How do I cite the reference library? - Zenodo DOIs for each version are in see Releases. An important note: the reference library and code presented here supercedes a previous iteration hosted at github.com/boopsboops/reference-libraries. The new version here starts at v241, but I have archived only the final reference library file (assets/reference-library-master.csv.gz) for the previous versions here also. Therefore, while the library files are here, the old code used to generate these libraries prior to v241 are not archived together with that library version here. You can also cite the Collins et al. (2021) Journal of Fish Biology article (https://doi.org/10.1111/jfb.14852) describing the software.
Can I make a reference library for fishes of my country/region? - Yes, very easily. Just change the list of species in assets/species-table.csv.
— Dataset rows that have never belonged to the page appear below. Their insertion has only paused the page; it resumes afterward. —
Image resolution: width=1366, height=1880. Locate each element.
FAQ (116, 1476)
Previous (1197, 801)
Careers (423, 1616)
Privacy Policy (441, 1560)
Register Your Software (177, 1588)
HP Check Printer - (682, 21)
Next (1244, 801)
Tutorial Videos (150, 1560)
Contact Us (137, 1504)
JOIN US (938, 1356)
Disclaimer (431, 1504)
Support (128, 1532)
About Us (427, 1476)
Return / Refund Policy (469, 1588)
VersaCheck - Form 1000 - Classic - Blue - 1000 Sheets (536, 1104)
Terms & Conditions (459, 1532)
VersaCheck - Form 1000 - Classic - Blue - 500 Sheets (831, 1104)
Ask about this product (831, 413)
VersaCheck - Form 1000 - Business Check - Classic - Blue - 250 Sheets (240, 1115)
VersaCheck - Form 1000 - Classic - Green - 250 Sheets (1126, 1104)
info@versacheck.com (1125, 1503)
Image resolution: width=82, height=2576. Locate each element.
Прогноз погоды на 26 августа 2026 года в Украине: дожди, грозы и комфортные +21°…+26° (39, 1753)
You can provide this list yourself, but make sure the format of the table is the same. If not interested in synonyms, you use the same species name for 'speciesName' and 'validName' and set 'status' set to "accepted name". The 'commonSpecies' field can be all set to TRUE if that is not of interest either, and the other information can be obtained from FishBase ('fbSpecCode' is the FishBase species code). Alternatively, follow the tutorial here to generate an annotated species/synonyms list using the rfishbase package from scratch.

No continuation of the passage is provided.